Petru did not contest the 2019 parliamentary election, announcing his retirement from politics. However, in 2023, Petru joined Poland 2050 and was elected to the 10th Sejm in the 2023 parliamentary election on the lists of the Third Way, containing Poland 2050 and the Polish People's Party, along with other minor parties. After the resignation of Poland 2050's leader, Szymon Hołownia, in 2025, he announced he would contest the leadership election of Poland 2050 slated for January 2026.

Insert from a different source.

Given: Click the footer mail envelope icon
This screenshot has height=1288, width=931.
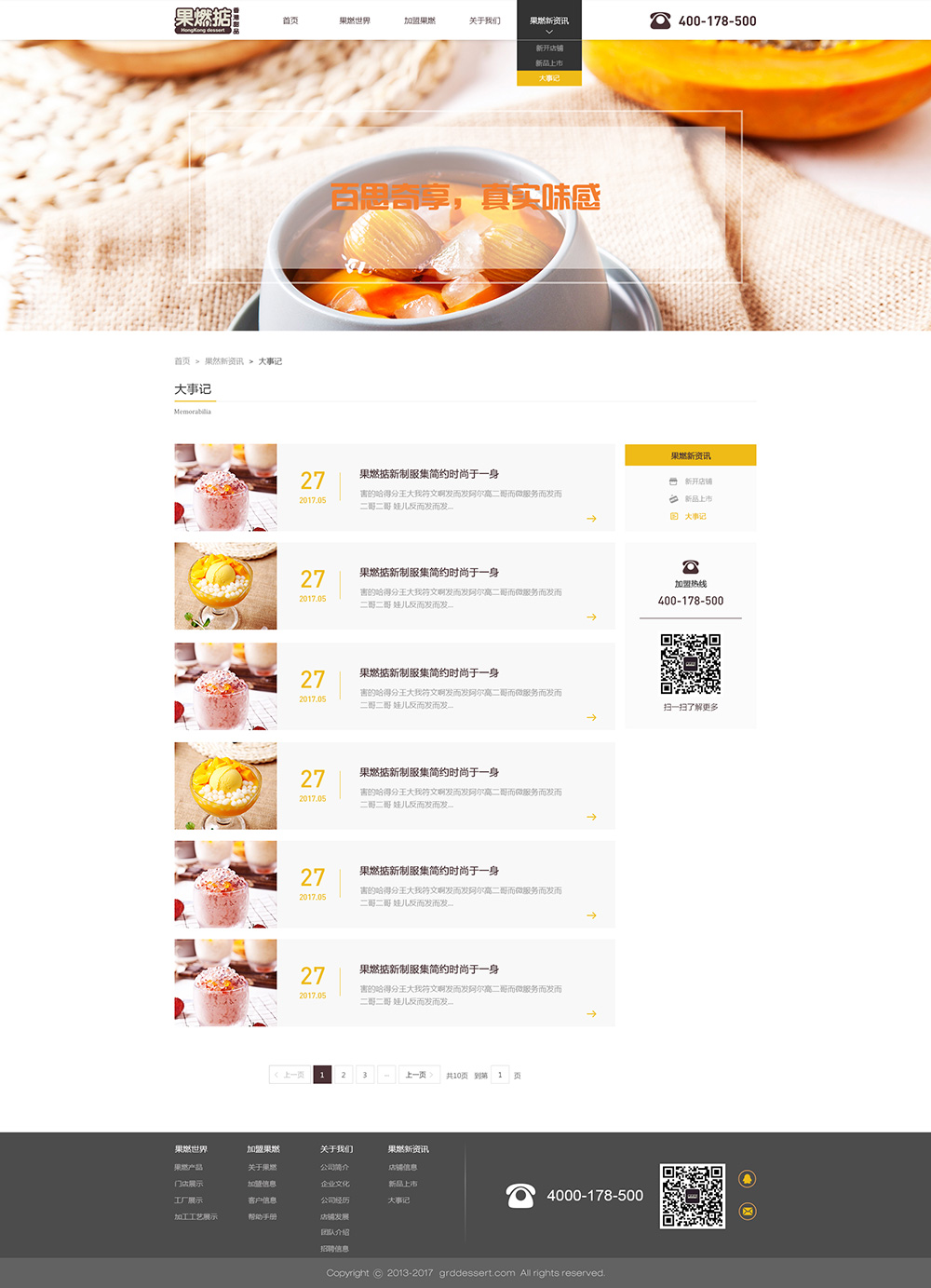Looking at the screenshot, I should tap(747, 1212).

In addition to his role in parliament, Petru has been serving as a member of the Polish delegation to the Parliamentary Assembly of the Council of Europe since 2024. In the Assembly, he is a member of the Committee on Rules of Procedure, Immunities and Institutional Affairs (since 2025), the Committee on Political Affairs and Democracy (since 2024) and the Committee on Social Affairs, Health and Sustainable Development (since 2024). In this capacity, he authored a 2025 report on the situation in Belarus.

==Personal life==
Since 1997, Petru has been married to his wife Małgorzata. They have two daughters.

==Controversy==
As a teenager, Petru had lived in the Soviet Union for two years. He resided in Dubna, Moscow Oblast, where his father and mother worked for the Joint Institute for Nuclear Research (JINR, Russian: Объединённый институт ядерных исследований, ОИЯИ). The fact that the institute was controlled by the GRU (Glavnoye Razvedyvatel'noye Upravleniye, Main Intelligence Directorate), the main military foreign-intelligence service of the Soviet Union, has caused controversy in Poland decades later.